La liberté cognitive à l'heure de l'économie de l'attention

1.

Comme largement rapporté, Oxford University Press, éditeur de la prestigieuse Oxford English Dictionary, il a choisi "pourriture du cerveau« » (« pourriture du cerveau ») comme mot de l’année pour 2024. Le terme fait référence aux effets de la surcharge numérique de contenu superficiel et trivial sur notre cerveau. L’exposition constante à de courtes vidéos, des mèmes, des coupures et des réactions, entre autres contenus sur les réseaux sociaux d’interaction numérique, se produit parallèlement à une augmentation des difficultés de concentration, d’attention et de mémorisation – ce qui serait une indication de la « pourriture » décrite.

Le terme reflète les préoccupations et les preuves recueillies par de nombreux chercheurs et utilisateurs. Le processus de sélection des mots impliquait une recherche dans la base de données de l'éditeur et une enquête en ligne.

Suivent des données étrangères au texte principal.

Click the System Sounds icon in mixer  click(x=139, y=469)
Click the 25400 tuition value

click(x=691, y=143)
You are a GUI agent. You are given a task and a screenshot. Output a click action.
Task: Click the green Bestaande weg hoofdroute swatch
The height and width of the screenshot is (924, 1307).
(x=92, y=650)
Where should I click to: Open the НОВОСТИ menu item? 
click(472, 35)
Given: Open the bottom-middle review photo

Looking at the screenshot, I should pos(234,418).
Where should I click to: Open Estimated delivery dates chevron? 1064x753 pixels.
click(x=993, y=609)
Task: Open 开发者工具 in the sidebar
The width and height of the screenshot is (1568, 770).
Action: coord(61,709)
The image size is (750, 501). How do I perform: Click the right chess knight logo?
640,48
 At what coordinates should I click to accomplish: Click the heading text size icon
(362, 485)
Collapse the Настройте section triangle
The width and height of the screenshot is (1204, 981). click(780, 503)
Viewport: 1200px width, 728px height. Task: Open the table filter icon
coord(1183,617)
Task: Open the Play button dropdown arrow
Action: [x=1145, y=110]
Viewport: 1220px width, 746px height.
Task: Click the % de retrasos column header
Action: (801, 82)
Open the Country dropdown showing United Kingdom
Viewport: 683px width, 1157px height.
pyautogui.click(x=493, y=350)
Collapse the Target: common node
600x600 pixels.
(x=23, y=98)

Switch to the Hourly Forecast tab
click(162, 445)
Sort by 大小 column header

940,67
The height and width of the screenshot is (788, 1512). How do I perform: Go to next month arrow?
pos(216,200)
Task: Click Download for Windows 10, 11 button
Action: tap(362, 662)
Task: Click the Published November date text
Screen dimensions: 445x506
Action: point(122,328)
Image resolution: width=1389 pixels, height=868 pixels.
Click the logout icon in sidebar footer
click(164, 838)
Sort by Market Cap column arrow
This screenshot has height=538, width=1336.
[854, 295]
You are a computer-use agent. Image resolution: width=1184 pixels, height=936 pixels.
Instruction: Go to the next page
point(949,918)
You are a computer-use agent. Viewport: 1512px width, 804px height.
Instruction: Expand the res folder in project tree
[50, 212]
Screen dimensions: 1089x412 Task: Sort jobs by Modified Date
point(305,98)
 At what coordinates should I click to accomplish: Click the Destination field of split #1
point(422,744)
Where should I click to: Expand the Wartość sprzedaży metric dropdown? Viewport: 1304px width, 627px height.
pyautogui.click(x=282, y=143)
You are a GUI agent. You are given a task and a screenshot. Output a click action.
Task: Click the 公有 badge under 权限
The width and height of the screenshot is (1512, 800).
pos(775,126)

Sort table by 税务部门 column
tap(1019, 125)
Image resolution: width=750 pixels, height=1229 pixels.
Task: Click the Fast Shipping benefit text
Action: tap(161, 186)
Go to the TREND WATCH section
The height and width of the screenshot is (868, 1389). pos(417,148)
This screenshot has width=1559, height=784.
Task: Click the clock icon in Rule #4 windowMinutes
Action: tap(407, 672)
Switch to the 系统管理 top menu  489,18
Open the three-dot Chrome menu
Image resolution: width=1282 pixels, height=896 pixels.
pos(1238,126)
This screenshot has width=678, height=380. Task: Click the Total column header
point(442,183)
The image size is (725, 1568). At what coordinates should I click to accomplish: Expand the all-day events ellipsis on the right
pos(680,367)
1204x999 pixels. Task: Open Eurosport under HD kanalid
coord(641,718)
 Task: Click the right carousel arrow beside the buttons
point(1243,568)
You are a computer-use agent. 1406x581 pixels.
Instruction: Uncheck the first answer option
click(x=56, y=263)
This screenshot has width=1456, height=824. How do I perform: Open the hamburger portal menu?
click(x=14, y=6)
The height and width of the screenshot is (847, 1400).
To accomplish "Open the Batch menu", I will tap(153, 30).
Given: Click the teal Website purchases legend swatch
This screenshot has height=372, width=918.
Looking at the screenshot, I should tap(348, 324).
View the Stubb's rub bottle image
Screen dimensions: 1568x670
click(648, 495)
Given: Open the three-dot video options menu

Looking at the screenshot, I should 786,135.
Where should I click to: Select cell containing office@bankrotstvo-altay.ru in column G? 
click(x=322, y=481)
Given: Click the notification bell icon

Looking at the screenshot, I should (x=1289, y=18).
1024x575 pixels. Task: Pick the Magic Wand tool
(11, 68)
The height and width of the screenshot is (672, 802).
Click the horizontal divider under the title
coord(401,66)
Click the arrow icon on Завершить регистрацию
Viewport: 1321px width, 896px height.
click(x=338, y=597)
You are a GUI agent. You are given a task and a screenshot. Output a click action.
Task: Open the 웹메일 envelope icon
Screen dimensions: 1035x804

Selon l'institution, les recherches du terme ont augmenté de 230 % tout au long de l'année 2024, ce qui démontre une certaine inquiétude de la part des personnes connectées. Cependant, la discussion porte également sur des thèmes et des concepts plus profonds, qui nécessitent une analyse dans le cadre de l’infoéthique – un domaine d’études qui aborde la symbiose humanité-technologie, ses hypothèses et ses conséquences.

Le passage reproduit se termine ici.